[Dataset entries]
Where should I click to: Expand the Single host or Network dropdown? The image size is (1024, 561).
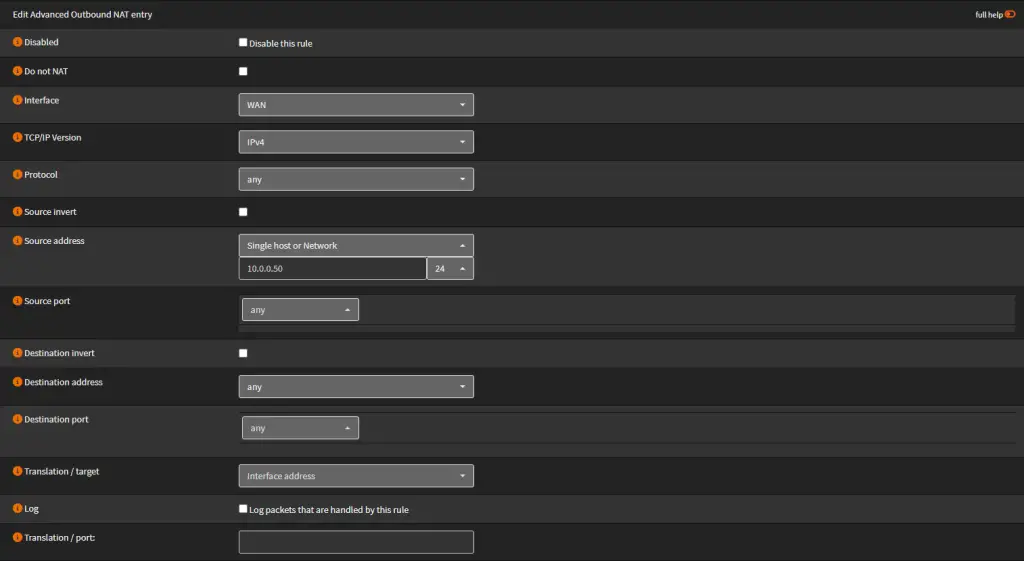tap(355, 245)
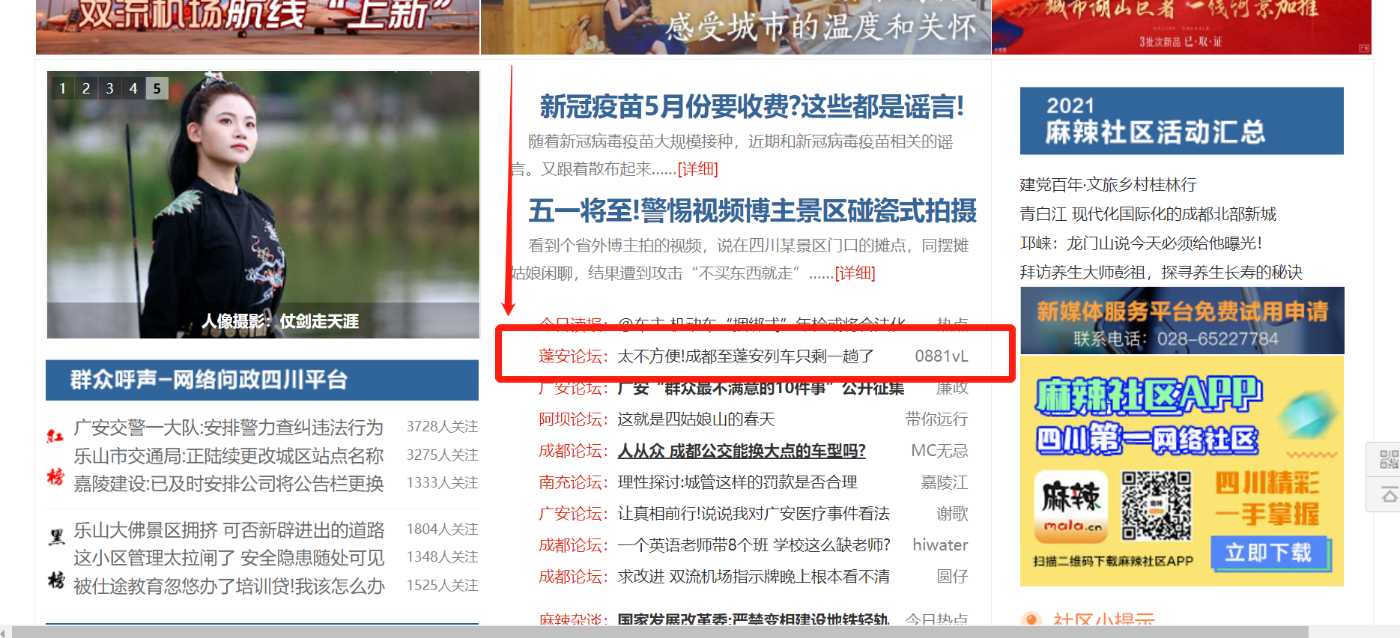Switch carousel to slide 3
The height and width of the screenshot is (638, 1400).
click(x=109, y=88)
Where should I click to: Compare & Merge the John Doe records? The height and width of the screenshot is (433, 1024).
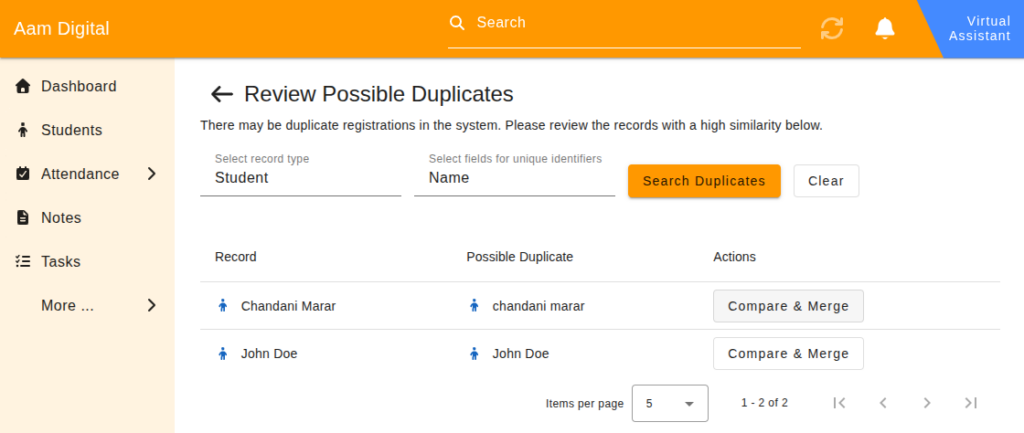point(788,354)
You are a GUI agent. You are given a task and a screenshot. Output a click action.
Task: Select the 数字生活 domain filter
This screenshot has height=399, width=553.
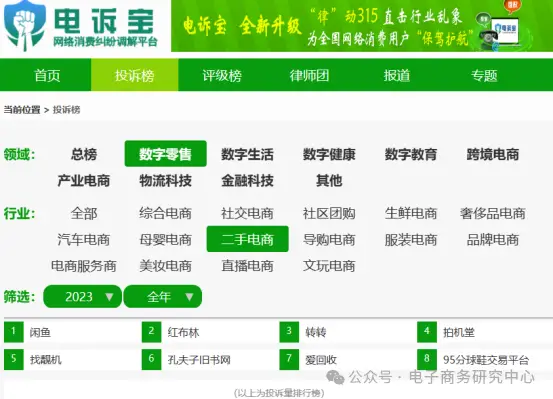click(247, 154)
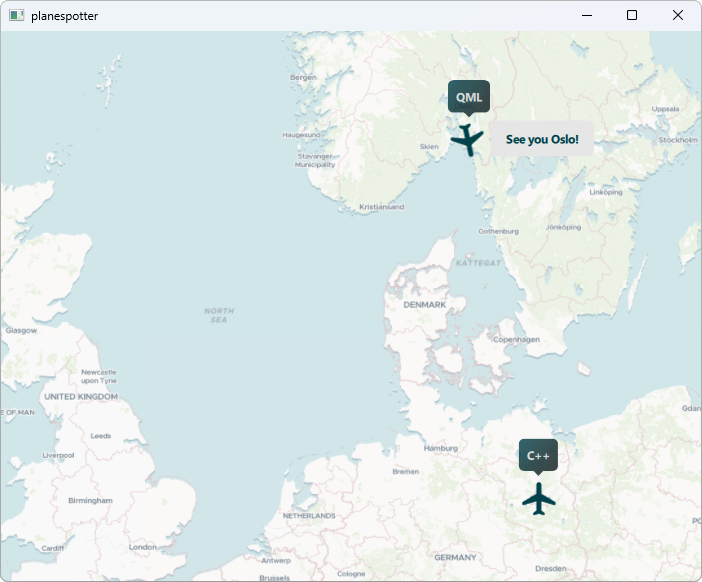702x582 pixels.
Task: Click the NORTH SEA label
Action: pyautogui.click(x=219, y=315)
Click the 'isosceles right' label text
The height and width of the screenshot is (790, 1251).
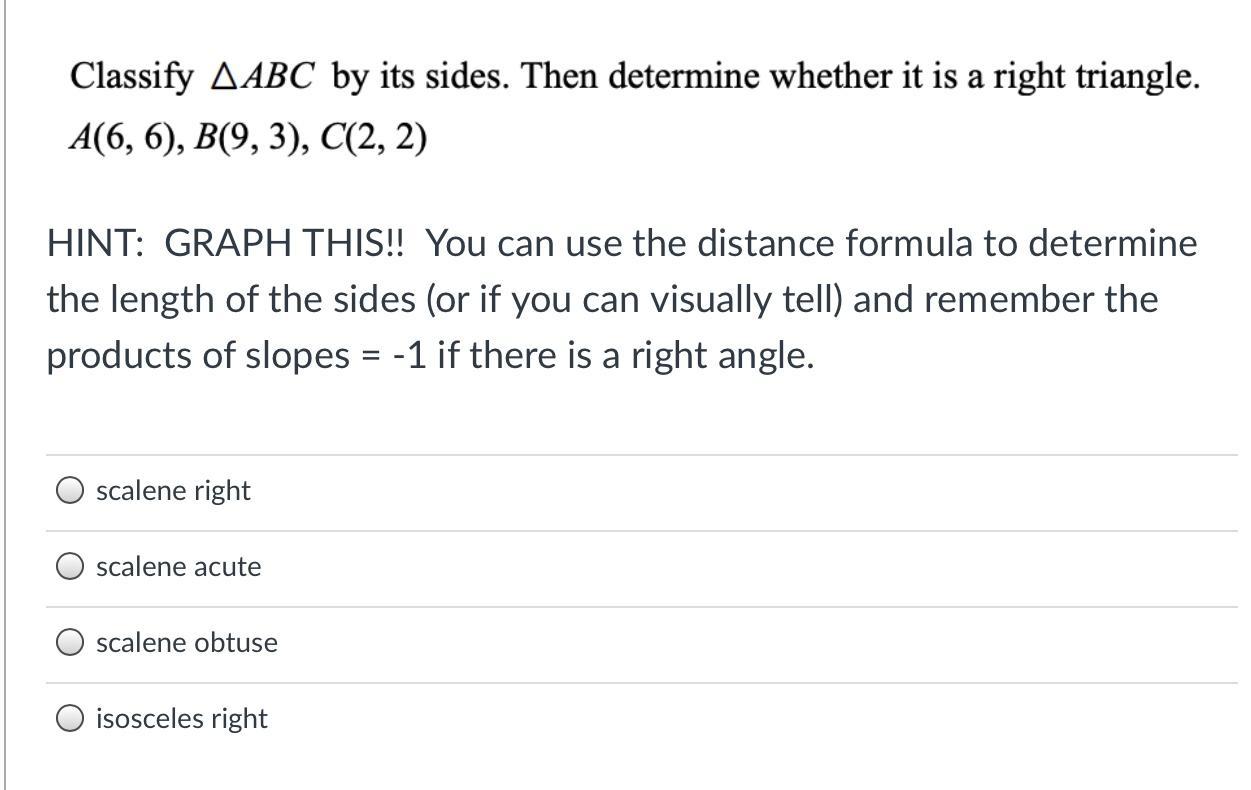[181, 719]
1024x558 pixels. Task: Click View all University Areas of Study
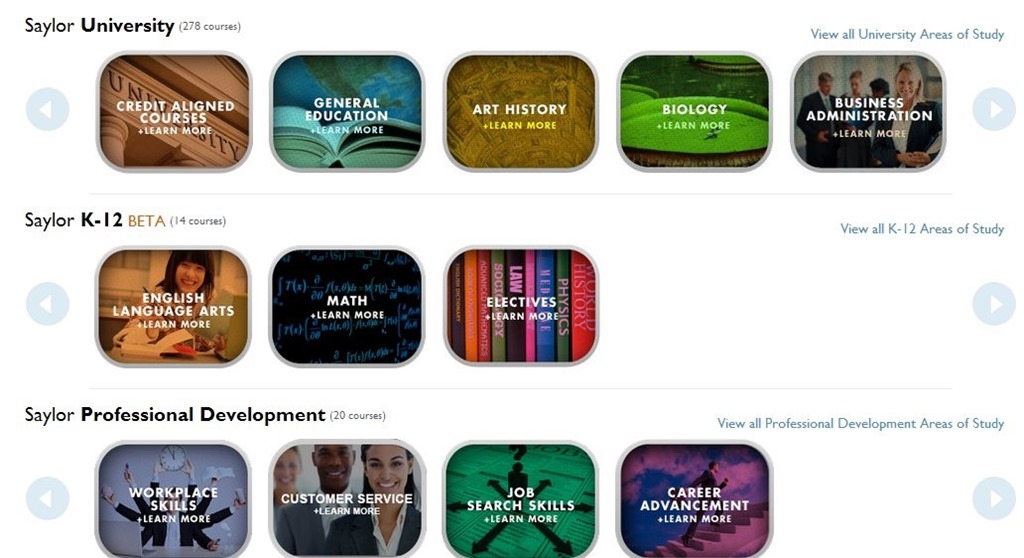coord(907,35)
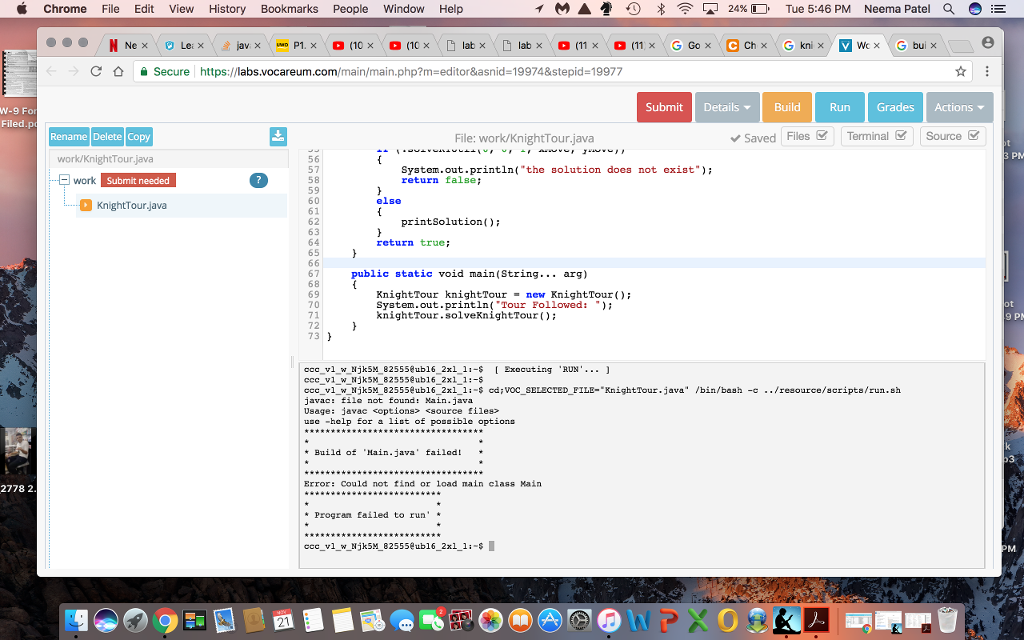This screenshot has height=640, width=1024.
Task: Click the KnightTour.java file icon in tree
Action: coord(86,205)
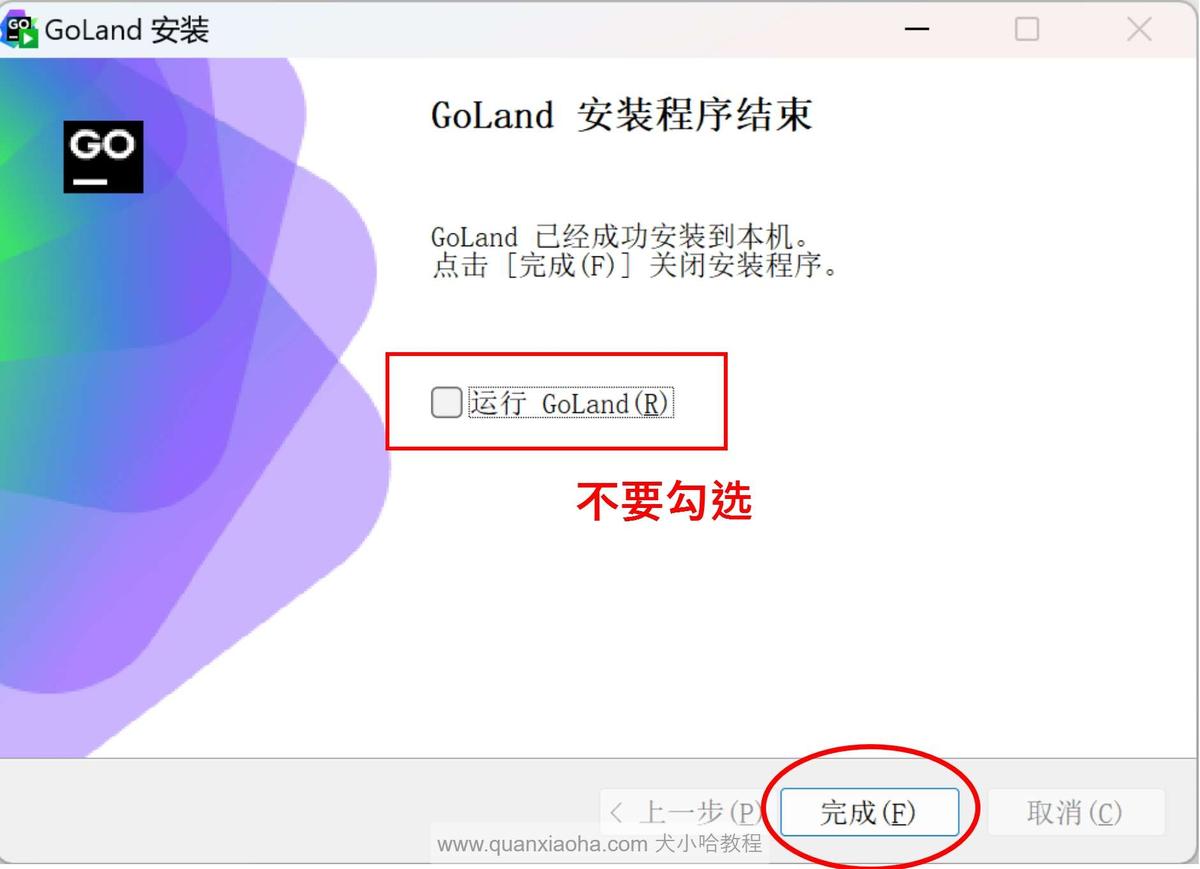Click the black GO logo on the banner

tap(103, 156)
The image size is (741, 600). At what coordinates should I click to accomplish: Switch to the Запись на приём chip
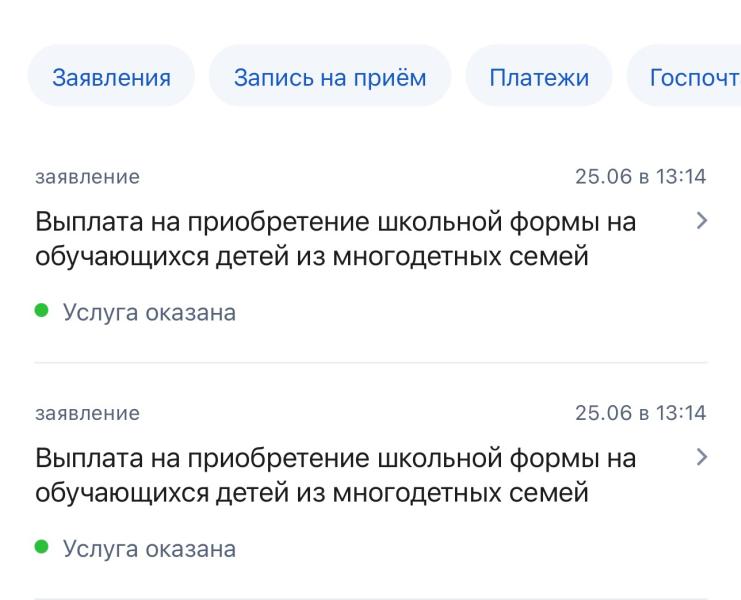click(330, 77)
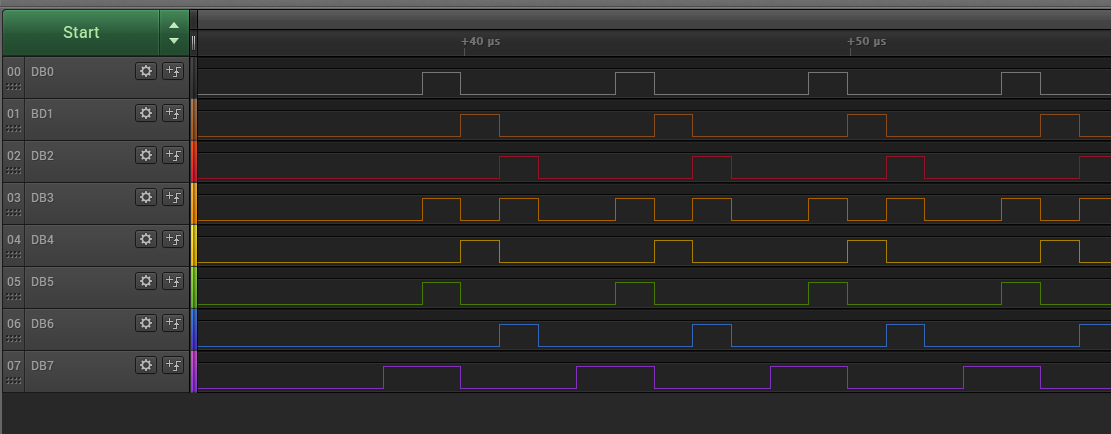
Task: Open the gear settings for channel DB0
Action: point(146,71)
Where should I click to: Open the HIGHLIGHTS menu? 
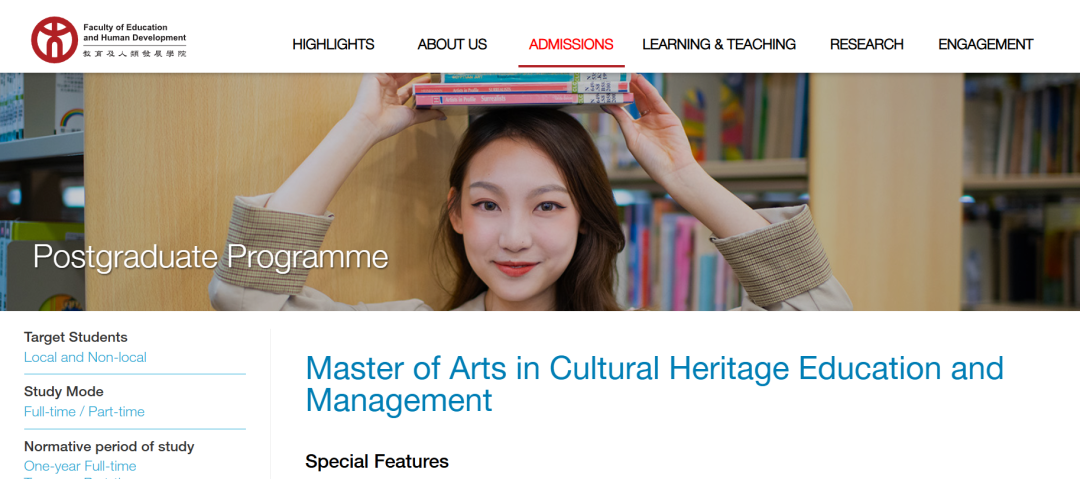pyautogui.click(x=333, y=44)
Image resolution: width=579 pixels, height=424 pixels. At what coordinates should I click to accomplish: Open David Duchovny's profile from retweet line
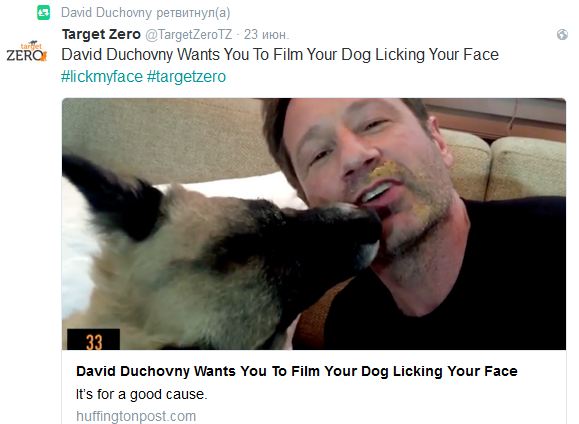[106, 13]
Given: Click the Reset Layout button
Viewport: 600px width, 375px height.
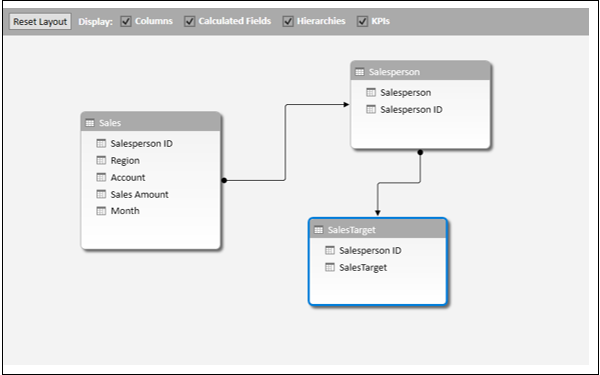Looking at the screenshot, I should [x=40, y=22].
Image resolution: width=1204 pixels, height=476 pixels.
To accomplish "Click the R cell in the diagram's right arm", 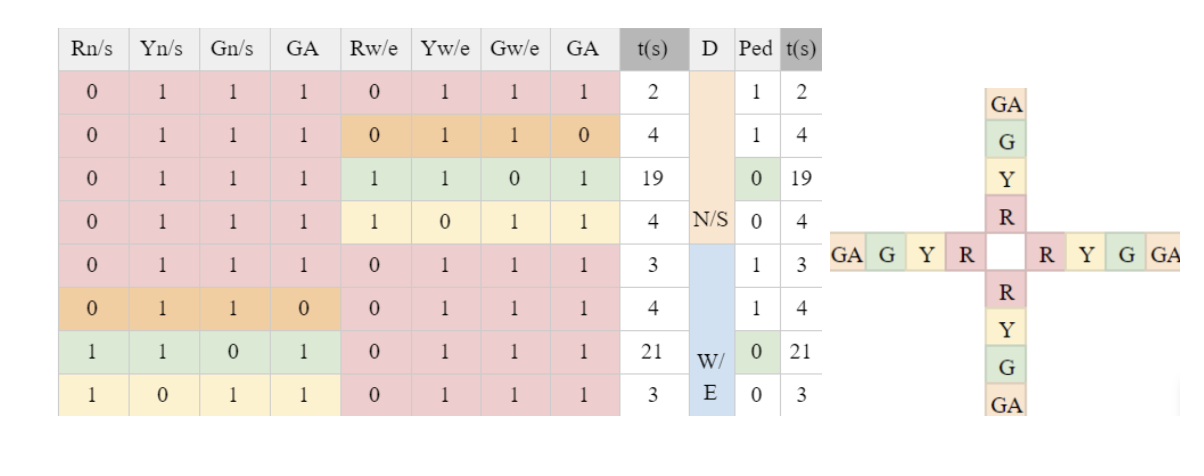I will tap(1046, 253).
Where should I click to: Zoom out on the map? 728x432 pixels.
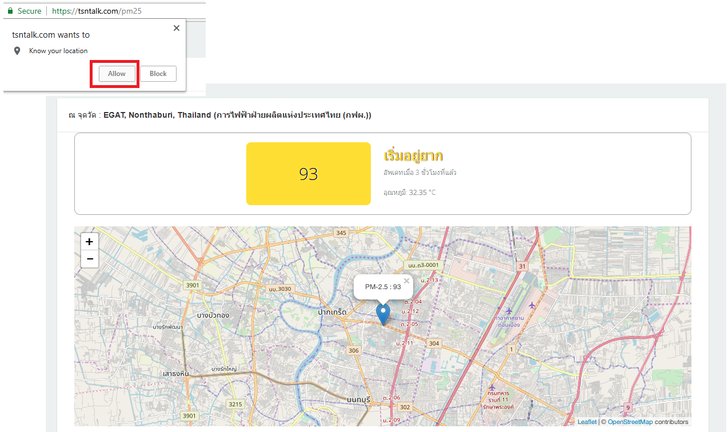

:: Work item ::
Stop after the line containing "You are a GUI": copy the records exactly from the first line up to there, leaving pictures out.

:: Written response ::
Where should I click to: Expand the Single host or Network dropdown? The image size is (1024, 561).
tap(355, 245)
Switch carousel to slide 3
The height and width of the screenshot is (638, 1400).
click(x=109, y=88)
Where should I click to: Compare & Merge the John Doe records? The height and width of the screenshot is (433, 1024).
point(788,354)
You are a GUI agent. You are given a task and a screenshot. Output a click action.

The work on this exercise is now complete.